Left unanswered was a question like this about The Kids. “If you’re so dead-set against the killing of children that you are willing to send us into yet another conflict,” demanded TV’s Judge Jeanine, in her weekly Opening Statement, “will you guarantee that the 1000-pound Tomahawk missiles that you will heap on Syria won’t kill children—or are they simply your collateral damage? Will the murders of those children be less significant than those we go to avenge?”

The president took full credit for the Russian initiative. As such, it stipulates that, provided the US foreswears the use of force against Syria, Russia will assist in disarming that country of its chemical arsenal. (Next Obama will be taking credit for Dennis Rodman’s inroads in North Korea, or for the basketball player’s road-map for peace with that country: “building trust and understanding through sport and cultural exchanges.”) Syria has joined in insisting that the steroids-pumped president of the US foreswear the use of force against it.

There was also Obama’s likely unintended admission in the address that Libya was his “prolonged air campaign.” At the time, the president used NATO as a fig leaf for that offensive, when the truth was that the U.S. Africa Command was in charge of the mission. By Conor Friedersdorf’s telling, President Obama had authorized CIA agents to liaise with Libyan rebels and supply them with arms.

In Libya, Obama was even in violation of the War Powers Resolution, which in itself is an affront to the constitutional text and the framers’ original intent, as it expanded presidential war-making powers. In the words of James Madison: “Those who are to conduct a war cannot in the nature of things, be proper or safe judges, whether a war ought to be commenced, continued, or concluded.” Explained Louis Fisher, senior specialist in separation of powers at the Congressional Research Service of the Library of Congress: “Keeping the power to commit the country to war—and to all the costs of war—in separate hands from the power to wage war once declared was a bedrock principle for the framers.”

How did Obama violate the statute? Contrast his actions with the relevant section of the Act, courtesy of The Atlantic:

“The constitutional powers of the President as Commander-in-Chief to introduce United States Armed Forces into hostilities, or into situations where imminent involvement in hostilities is clearly indicated by the circumstances, are exercised only pursuant to (1) a declaration of war, (2) specific statutory authorization, or (3) a national emergency created by attack upon the United States, its territories or possessions, or its armed forces.”

Not even under this permissive statute, which blurs red lines America’s Constitution makers drew, is the excursion into Syria legitimate.

Then there is the pesky matter of the evidence. Here the president’s modus operandi in Libya is also instructive. As revealed by Daniel McAdams, in “Humanitarian Wars and Their NGO Foot-Soldiers,” the allegation that “Gaddafi had already killed 6,000 of his own people and was determined to kill many more” was a fiction invented by Soliman Bouchuiguir, the head of the Libyan League for Human Rights, funded in part by the US government’s National Endowment for Democracy (NED).

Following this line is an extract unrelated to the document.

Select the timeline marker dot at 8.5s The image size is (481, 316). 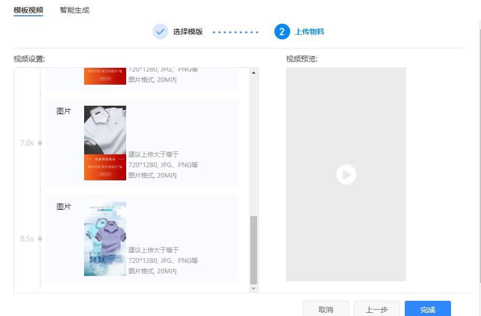click(40, 238)
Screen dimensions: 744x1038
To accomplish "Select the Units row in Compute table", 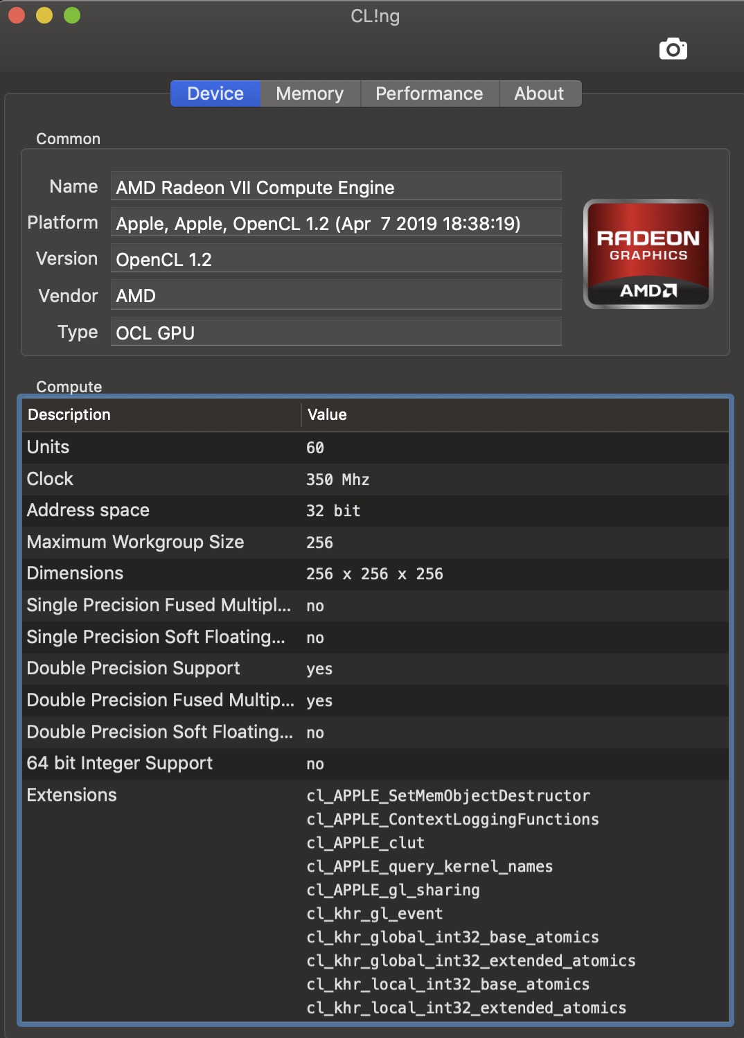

“Bouchuiguir initiated a petition that was eventually signed by 70 non-governmental organizations (NGOs) demanding that the US, EU, and UN “mobilize the United Nations and the international community and take immediate action to halt the mass atrocities now being perpetrated by the Libyan government against its own people.”

In short succession, “Bouchuiguir’s petition turned into a UN Human Rights Council action, which then turned into a UN Security Council action, which then turned into a NATO [nudge, nudge. wink wink] war on Libya.”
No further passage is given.